MATERIAL FOR THIS TASK
────────

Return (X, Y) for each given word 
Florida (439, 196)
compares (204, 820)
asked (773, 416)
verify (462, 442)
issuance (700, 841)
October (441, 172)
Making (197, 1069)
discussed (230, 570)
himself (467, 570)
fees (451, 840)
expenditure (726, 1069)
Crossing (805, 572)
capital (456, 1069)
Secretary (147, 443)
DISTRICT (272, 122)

────────

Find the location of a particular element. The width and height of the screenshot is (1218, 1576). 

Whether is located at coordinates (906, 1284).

────────

INSTRUCTIONS TO FOLLOW
Can you put the lines of the data into a numbered list, starting at the line that has "fees (451, 840)" and stopping after the line that has "DISTRICT (272, 122)", with blank lines left out?

TASK RESPONSE
1. fees (451, 840)
2. expenditure (726, 1069)
3. Crossing (805, 572)
4. capital (456, 1069)
5. Secretary (147, 443)
6. DISTRICT (272, 122)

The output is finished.